Single-cell RNA sequencing
(scRNA-seq) is a powerful method in
investigating single-cell heterogeneity to reveal rare cells, identify
cell subpopulations, and construct a cell atlas. Conventional benchtop
methods for scRNA-seq, including multistep operations, are labor intensive,
reaction inefficient, contamination prone, and reagent consuming.
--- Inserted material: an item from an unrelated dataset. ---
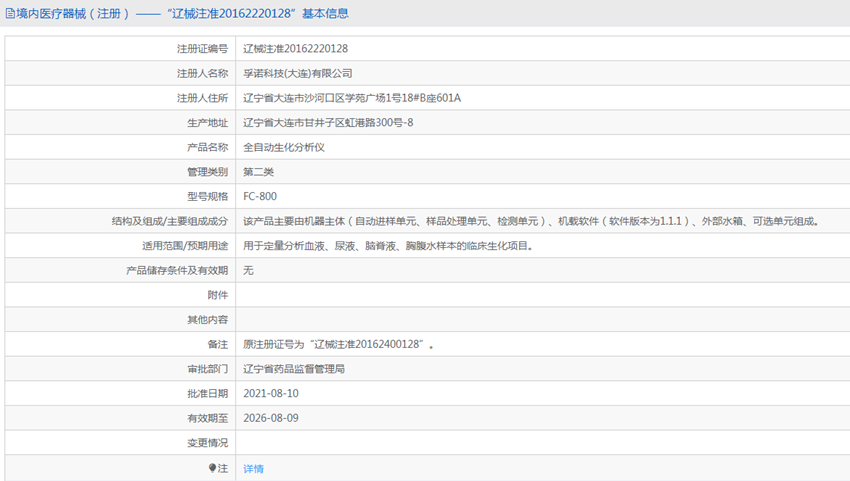Click the production address 甘井子区虹港路300号-8
Image resolution: width=850 pixels, height=481 pixels.
(328, 122)
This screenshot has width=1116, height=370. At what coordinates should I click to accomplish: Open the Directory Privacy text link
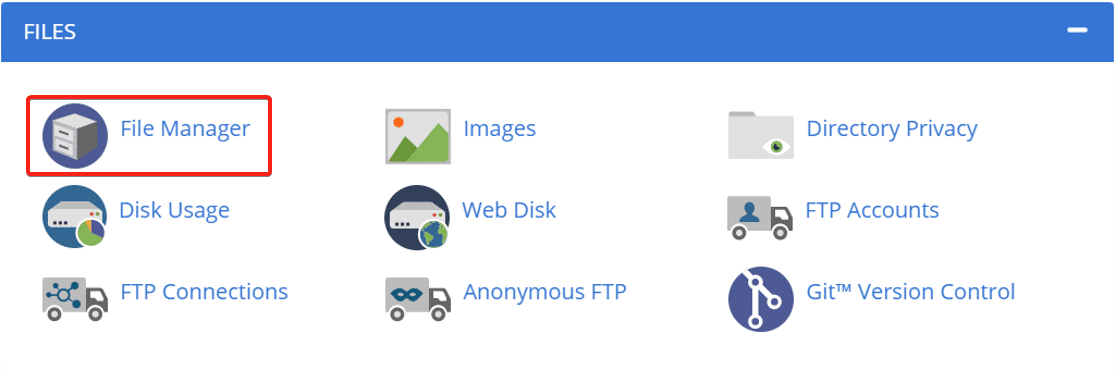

Here we report a digital microfluidics-based single-cell RNA sequencing
(digital-RNA-seq) for simple, efficient, and low-cost single-cell
mRNA measurements. Digital-RNA-seq automates fluid handling as discrete
droplets to sequentially perform protocols of scRNA-seq. To overcome
the current problems of single-cell isolation in efficiency, integrity,
selectivity, and flexibility, we propose a new strategy, passive dispensing
method, relying on well-designed hydrophilic–hydrophobic microfeatures
to rapidly generate single-cell subdroplets when a droplet of cell
suspension is encountered. For sufficient cDNA generation and amplification,
digital-RNA-seq uses nanoliter reaction volumes and hydrophobic reaction
interfaces, achieving high sensitivity in gene detection. Additionally,
the stable droplet handling and oil-closed reaction space featured
in digital-RNA-seq ensure highly accurate measurement. We demonstrate
the functionality of digital-RNA-seq by quantifying heterogeneity
among single cells, where digital-RNA-seq shows excellent performance
in rare transcript detection, cell type differentiation, and essential
gene identification. With the advantages of automation, sensitivity,
and accuracy, digital-RNA-seq represents a promising scRNA-seq platform
for a wide variety of biological applications.